[begin DATA ENTRIES]
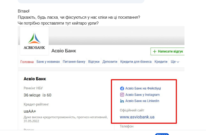Select the Питання банку tab
Image resolution: width=206 pixels, height=135 pixels.
pyautogui.click(x=74, y=62)
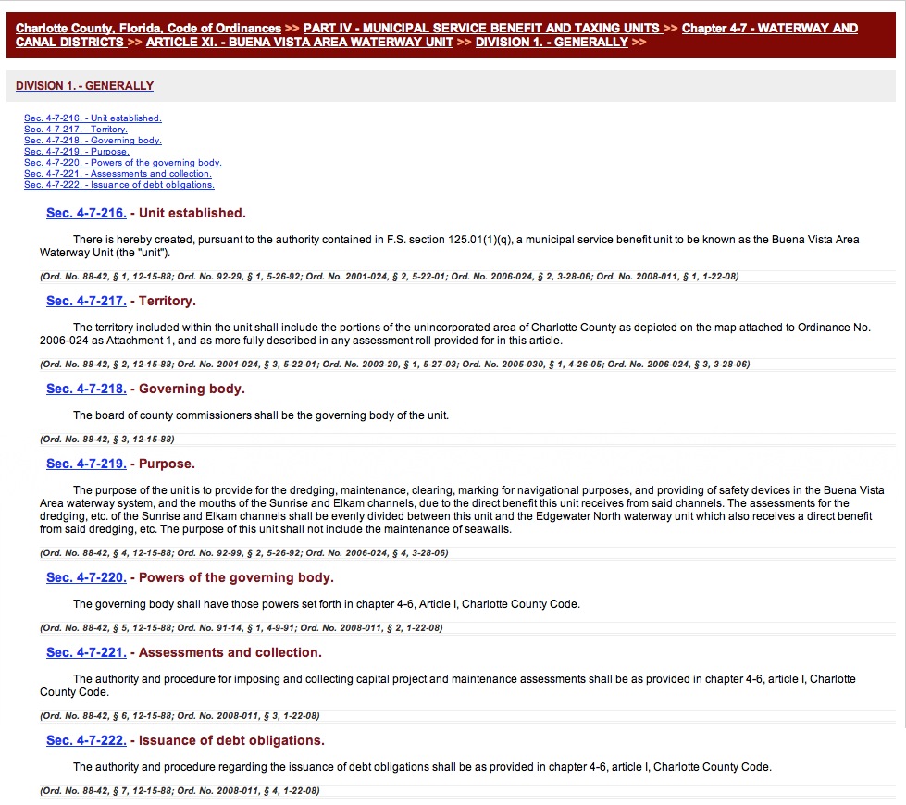Open Sec. 4-7-220 heading link
This screenshot has height=805, width=906.
[x=86, y=578]
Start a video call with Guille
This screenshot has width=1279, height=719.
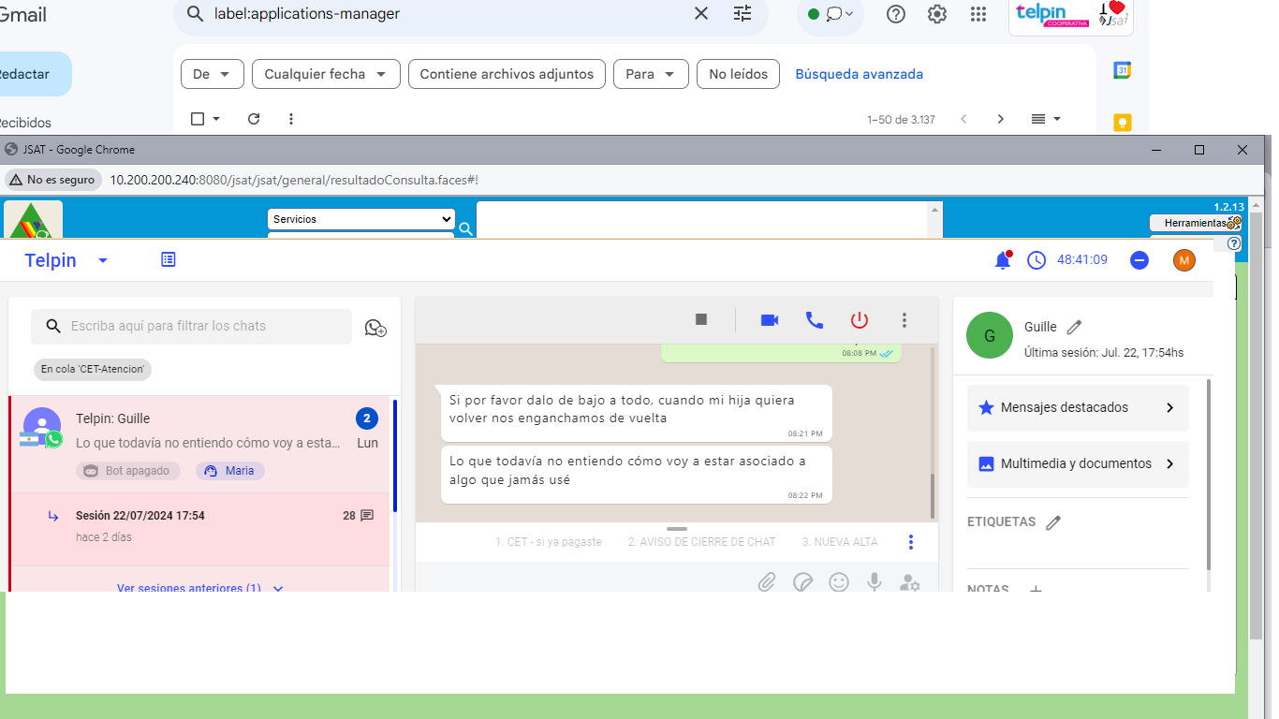pos(770,320)
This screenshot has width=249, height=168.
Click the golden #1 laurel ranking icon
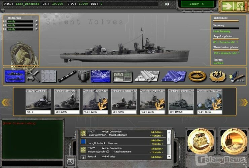coord(217,76)
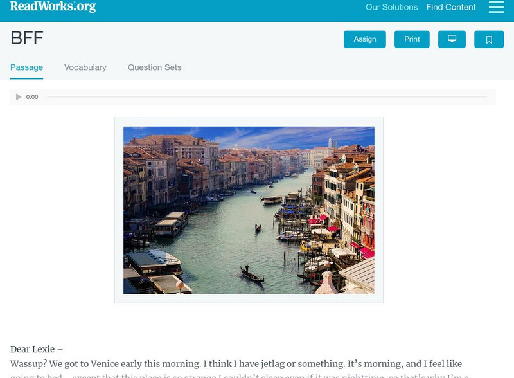Play the passage audio
This screenshot has height=378, width=514.
pyautogui.click(x=19, y=97)
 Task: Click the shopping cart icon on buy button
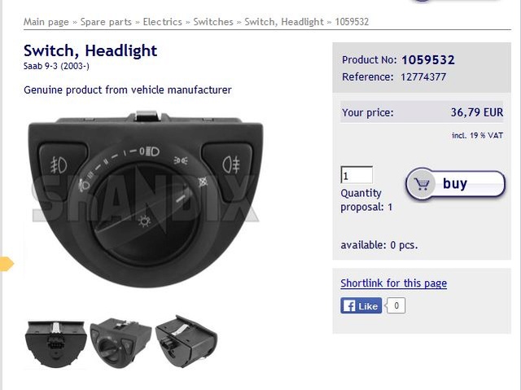(x=422, y=184)
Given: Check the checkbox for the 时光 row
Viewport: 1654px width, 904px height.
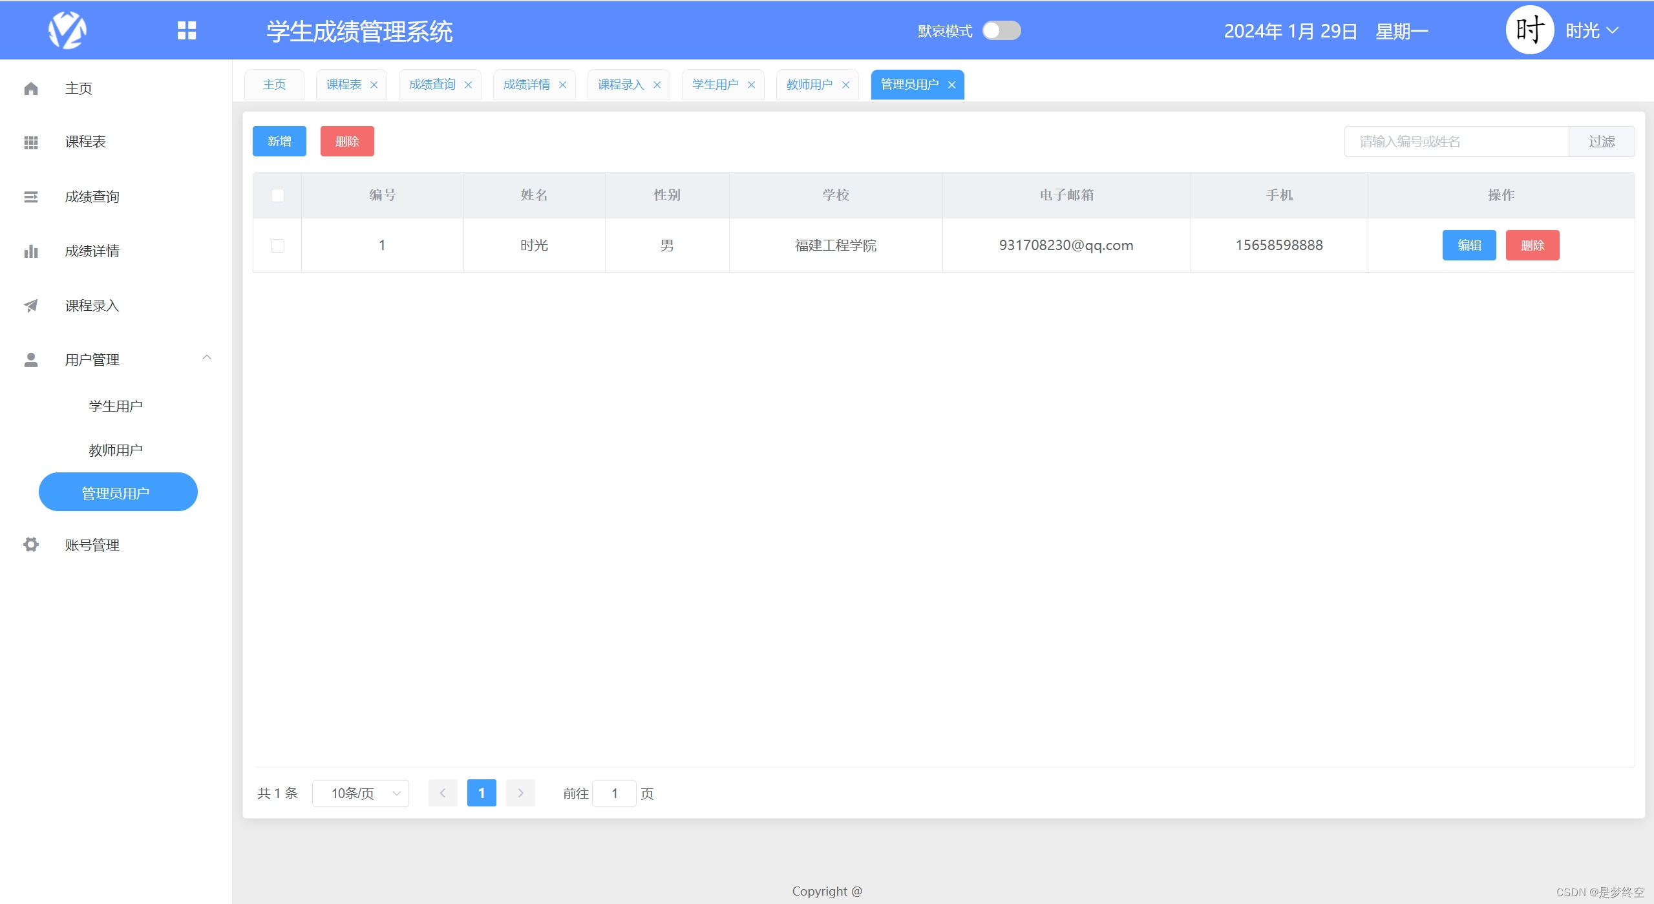Looking at the screenshot, I should tap(277, 246).
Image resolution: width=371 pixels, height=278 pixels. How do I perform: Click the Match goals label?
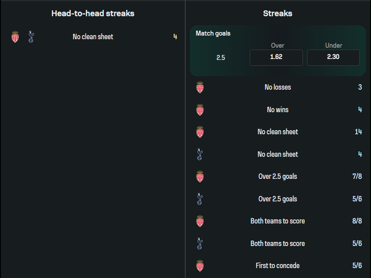[213, 33]
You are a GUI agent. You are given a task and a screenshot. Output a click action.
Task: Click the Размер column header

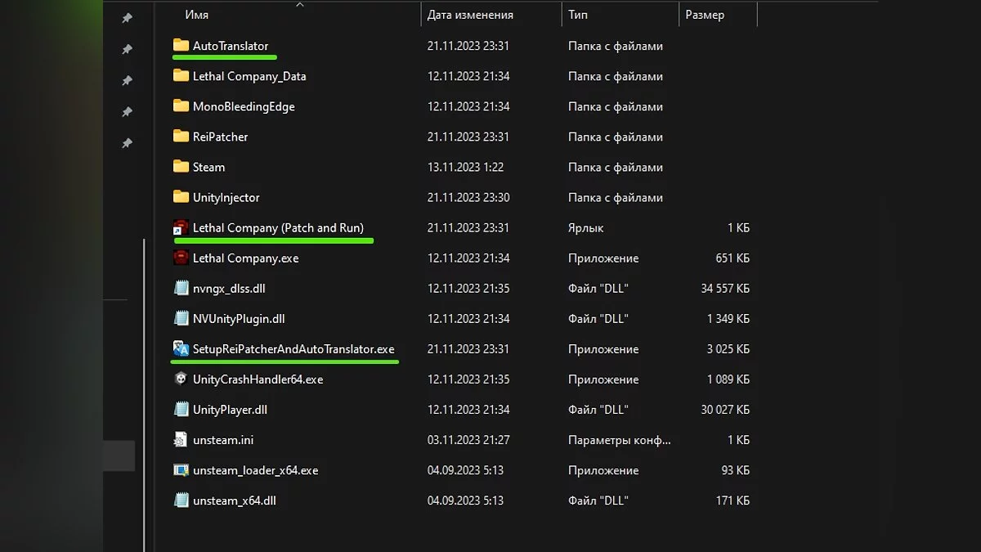point(705,15)
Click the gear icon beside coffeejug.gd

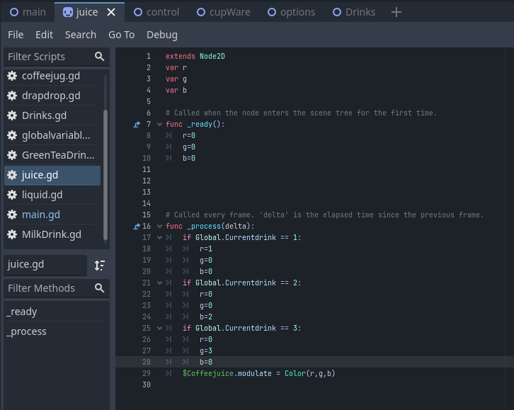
[end DATA ENTRIES]
■ **TASK INSTRUCTIONS**
Retype every one of the lines above exactly, omitting the pictures.

■ **WRITTEN RESPONSE**
Select the Питання банку tab
Image resolution: width=206 pixels, height=135 pixels.
pyautogui.click(x=74, y=62)
Open Sec. 4-7-220 heading link
This screenshot has height=805, width=906.
[x=86, y=578]
Start a video call with Guille
This screenshot has width=1279, height=719.
pos(770,320)
This screenshot has width=249, height=168.
Click the golden #1 laurel ranking icon
coord(217,76)
Play the passage audio
This screenshot has height=378, width=514.
pyautogui.click(x=19, y=97)
 Task: Click the shopping cart icon on buy button
(x=422, y=184)
Given: Check the checkbox for the 时光 row
Viewport: 1654px width, 904px height.
Looking at the screenshot, I should tap(277, 246).
Image resolution: width=371 pixels, height=278 pixels. How do I perform: Click the Match goals label?
[213, 33]
You are a GUI agent. You are given a task and a screenshot. Output a click action.
Task: Click the Размер column header

point(705,15)
Click the gear icon beside coffeejug.gd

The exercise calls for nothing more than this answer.